■ **Work instruction**: Only an exact, complete copy of the listing will serve as the answer.
★ ★ ★ ★
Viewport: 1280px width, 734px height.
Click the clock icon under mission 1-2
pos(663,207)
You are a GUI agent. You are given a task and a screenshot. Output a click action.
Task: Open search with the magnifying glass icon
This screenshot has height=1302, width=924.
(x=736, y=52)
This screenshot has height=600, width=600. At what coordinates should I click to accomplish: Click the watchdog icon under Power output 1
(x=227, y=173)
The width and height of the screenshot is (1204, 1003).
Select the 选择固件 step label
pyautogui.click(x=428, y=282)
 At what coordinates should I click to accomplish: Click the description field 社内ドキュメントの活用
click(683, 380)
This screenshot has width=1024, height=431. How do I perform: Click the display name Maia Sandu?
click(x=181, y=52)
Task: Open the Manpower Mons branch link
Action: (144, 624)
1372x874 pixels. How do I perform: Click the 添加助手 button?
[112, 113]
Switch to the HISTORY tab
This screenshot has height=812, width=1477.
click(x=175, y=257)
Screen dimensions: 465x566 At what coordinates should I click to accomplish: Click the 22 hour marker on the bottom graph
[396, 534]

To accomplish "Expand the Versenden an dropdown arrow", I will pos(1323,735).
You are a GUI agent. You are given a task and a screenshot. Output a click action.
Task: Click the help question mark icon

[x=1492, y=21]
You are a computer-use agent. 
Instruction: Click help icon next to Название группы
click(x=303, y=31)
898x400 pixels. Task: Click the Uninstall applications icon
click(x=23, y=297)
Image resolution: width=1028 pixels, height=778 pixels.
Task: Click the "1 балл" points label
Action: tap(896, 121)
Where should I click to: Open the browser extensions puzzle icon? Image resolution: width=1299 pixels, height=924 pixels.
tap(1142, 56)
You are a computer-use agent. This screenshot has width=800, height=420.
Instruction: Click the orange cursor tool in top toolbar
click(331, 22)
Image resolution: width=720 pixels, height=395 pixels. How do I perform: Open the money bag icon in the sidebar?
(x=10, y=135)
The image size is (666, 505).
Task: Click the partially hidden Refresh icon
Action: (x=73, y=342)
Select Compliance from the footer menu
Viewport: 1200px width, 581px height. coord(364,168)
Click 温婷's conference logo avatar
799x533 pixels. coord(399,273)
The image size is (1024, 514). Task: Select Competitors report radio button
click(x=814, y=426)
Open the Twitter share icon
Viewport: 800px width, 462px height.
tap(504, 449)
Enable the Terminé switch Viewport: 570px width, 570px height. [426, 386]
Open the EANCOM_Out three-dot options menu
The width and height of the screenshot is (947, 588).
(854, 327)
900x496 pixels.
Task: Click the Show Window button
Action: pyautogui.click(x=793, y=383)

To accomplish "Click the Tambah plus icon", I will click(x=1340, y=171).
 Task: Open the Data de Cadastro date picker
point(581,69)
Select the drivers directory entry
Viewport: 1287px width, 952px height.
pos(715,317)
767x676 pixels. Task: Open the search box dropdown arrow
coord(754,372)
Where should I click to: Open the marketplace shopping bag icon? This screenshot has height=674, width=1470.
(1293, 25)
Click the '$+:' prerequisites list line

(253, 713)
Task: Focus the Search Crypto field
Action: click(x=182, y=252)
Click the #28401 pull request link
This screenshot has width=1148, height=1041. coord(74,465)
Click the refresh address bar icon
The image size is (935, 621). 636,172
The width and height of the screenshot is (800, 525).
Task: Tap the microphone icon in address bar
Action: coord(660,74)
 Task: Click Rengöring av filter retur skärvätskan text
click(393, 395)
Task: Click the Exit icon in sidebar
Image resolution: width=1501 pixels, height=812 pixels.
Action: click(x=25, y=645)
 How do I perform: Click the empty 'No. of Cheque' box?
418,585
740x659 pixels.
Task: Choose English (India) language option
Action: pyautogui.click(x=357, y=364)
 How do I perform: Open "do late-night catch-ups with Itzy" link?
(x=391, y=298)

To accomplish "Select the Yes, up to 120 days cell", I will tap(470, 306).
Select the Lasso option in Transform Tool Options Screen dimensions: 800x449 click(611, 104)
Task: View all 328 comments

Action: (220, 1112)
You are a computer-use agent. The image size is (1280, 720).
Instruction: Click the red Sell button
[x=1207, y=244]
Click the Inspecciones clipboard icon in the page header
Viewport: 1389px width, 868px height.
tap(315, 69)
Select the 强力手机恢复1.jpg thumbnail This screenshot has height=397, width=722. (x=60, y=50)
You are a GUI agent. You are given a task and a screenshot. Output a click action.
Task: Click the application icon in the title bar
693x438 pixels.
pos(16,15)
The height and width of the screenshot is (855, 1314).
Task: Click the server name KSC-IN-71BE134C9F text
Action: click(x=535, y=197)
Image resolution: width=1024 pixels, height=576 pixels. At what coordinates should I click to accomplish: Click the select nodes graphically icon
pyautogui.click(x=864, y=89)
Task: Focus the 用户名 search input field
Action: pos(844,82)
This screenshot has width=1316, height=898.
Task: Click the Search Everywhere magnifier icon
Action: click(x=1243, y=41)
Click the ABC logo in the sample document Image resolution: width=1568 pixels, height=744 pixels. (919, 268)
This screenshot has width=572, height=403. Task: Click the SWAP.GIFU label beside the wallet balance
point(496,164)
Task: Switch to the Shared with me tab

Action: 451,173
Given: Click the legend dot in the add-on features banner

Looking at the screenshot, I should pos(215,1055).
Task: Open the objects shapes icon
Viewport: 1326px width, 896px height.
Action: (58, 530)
★ ★ ★ ★
■ **Reply to the task**:
Viewport: 1280px width, 734px height.
Click the clock icon under mission 1-2
pos(663,207)
You are a GUI agent. You are given a task and a screenshot. Output a click action.
Task: Open search with the magnifying glass icon
This screenshot has height=1302, width=924.
(x=736, y=52)
This screenshot has height=600, width=600. At what coordinates should I click to accomplish: Click the watchdog icon under Power output 1
(x=227, y=173)
The width and height of the screenshot is (1204, 1003).
Select the 选择固件 step label
pyautogui.click(x=428, y=282)
 At what coordinates should I click to accomplish: Click the description field 社内ドキュメントの活用
click(683, 380)
This screenshot has width=1024, height=431. How do I perform: Click the display name Maia Sandu?
click(x=181, y=52)
Task: Open the Manpower Mons branch link
Action: (144, 624)
1372x874 pixels. How do I perform: Click the 添加助手 button?
[112, 113]
Switch to the HISTORY tab
This screenshot has height=812, width=1477.
click(x=175, y=257)
Screen dimensions: 465x566 At what coordinates should I click to accomplish: Click the 22 hour marker on the bottom graph
[396, 534]

To accomplish "Expand the Versenden an dropdown arrow", I will pos(1323,735).
You are a GUI agent. You are given a task and a screenshot. Output a click action.
Task: Click the help question mark icon

[x=1492, y=21]
You are a computer-use agent. 
Instruction: Click help icon next to Название группы
click(x=303, y=31)
898x400 pixels. Task: Click the Uninstall applications icon
click(x=23, y=297)
Image resolution: width=1028 pixels, height=778 pixels.
Task: Click the "1 балл" points label
Action: tap(896, 121)
Where should I click to: Open the browser extensions puzzle icon? Image resolution: width=1299 pixels, height=924 pixels.
tap(1142, 56)
You are a computer-use agent. This screenshot has width=800, height=420.
Instruction: Click the orange cursor tool in top toolbar
click(331, 22)
Image resolution: width=720 pixels, height=395 pixels. How do I perform: Open the money bag icon in the sidebar?
(x=10, y=135)
The image size is (666, 505).
Task: Click the partially hidden Refresh icon
Action: (x=73, y=342)
Select Compliance from the footer menu
Viewport: 1200px width, 581px height. coord(364,168)
Click 温婷's conference logo avatar
799x533 pixels. coord(399,273)
The image size is (1024, 514). Task: Select Competitors report radio button
click(x=814, y=426)
Open the Twitter share icon
Viewport: 800px width, 462px height.
tap(504, 449)
Enable the Terminé switch Viewport: 570px width, 570px height. [426, 386]
Open the EANCOM_Out three-dot options menu
The width and height of the screenshot is (947, 588).
(854, 327)
900x496 pixels.
Task: Click the Show Window button
Action: pyautogui.click(x=793, y=383)

To accomplish "Click the Tambah plus icon", I will click(x=1340, y=171).
 Task: Open the Data de Cadastro date picker
point(581,69)
Select the drivers directory entry
Viewport: 1287px width, 952px height.
pos(715,317)
767x676 pixels. Task: Open the search box dropdown arrow
coord(754,372)
Where should I click to: Open the marketplace shopping bag icon? This screenshot has height=674, width=1470.
(1293, 25)
Click the '$+:' prerequisites list line

(253, 713)
Task: Focus the Search Crypto field
Action: click(x=182, y=252)
Click the #28401 pull request link
This screenshot has width=1148, height=1041. coord(74,465)
Click the refresh address bar icon
The image size is (935, 621). 636,172
The width and height of the screenshot is (800, 525).
Task: Tap the microphone icon in address bar
Action: coord(660,74)
 Task: Click Rengöring av filter retur skärvätskan text
click(393, 395)
Task: Click the Exit icon in sidebar
Image resolution: width=1501 pixels, height=812 pixels.
Action: click(x=25, y=645)
 How do I perform: Click the empty 'No. of Cheque' box?
418,585
740x659 pixels.
Task: Choose English (India) language option
Action: pyautogui.click(x=357, y=364)
 How do I perform: Open "do late-night catch-ups with Itzy" link?
(x=391, y=298)

To accomplish "Select the Yes, up to 120 days cell", I will tap(470, 306).
Select the Lasso option in Transform Tool Options Screen dimensions: 800x449 click(611, 104)
Task: View all 328 comments

Action: (220, 1112)
You are a computer-use agent. The image size is (1280, 720).
Instruction: Click the red Sell button
[x=1207, y=244]
Click the Inspecciones clipboard icon in the page header
Viewport: 1389px width, 868px height.
tap(315, 69)
Select the 强力手机恢复1.jpg thumbnail This screenshot has height=397, width=722. (x=60, y=50)
You are a GUI agent. You are given a task and a screenshot. Output a click action.
Task: Click the application icon in the title bar
693x438 pixels.
pos(16,15)
The height and width of the screenshot is (855, 1314).
Task: Click the server name KSC-IN-71BE134C9F text
Action: click(x=535, y=197)
Image resolution: width=1024 pixels, height=576 pixels. At what coordinates should I click to accomplish: Click the select nodes graphically icon
pyautogui.click(x=864, y=89)
Task: Focus the 用户名 search input field
Action: pos(844,82)
This screenshot has width=1316, height=898.
Task: Click the Search Everywhere magnifier icon
Action: click(x=1243, y=41)
Click the ABC logo in the sample document Image resolution: width=1568 pixels, height=744 pixels. (919, 268)
This screenshot has width=572, height=403. Task: Click the SWAP.GIFU label beside the wallet balance
point(496,164)
Task: Switch to the Shared with me tab

Action: 451,173
Given: Click the legend dot in the add-on features banner

Looking at the screenshot, I should pos(215,1055).
Task: Open the objects shapes icon
Viewport: 1326px width, 896px height.
Action: (58, 530)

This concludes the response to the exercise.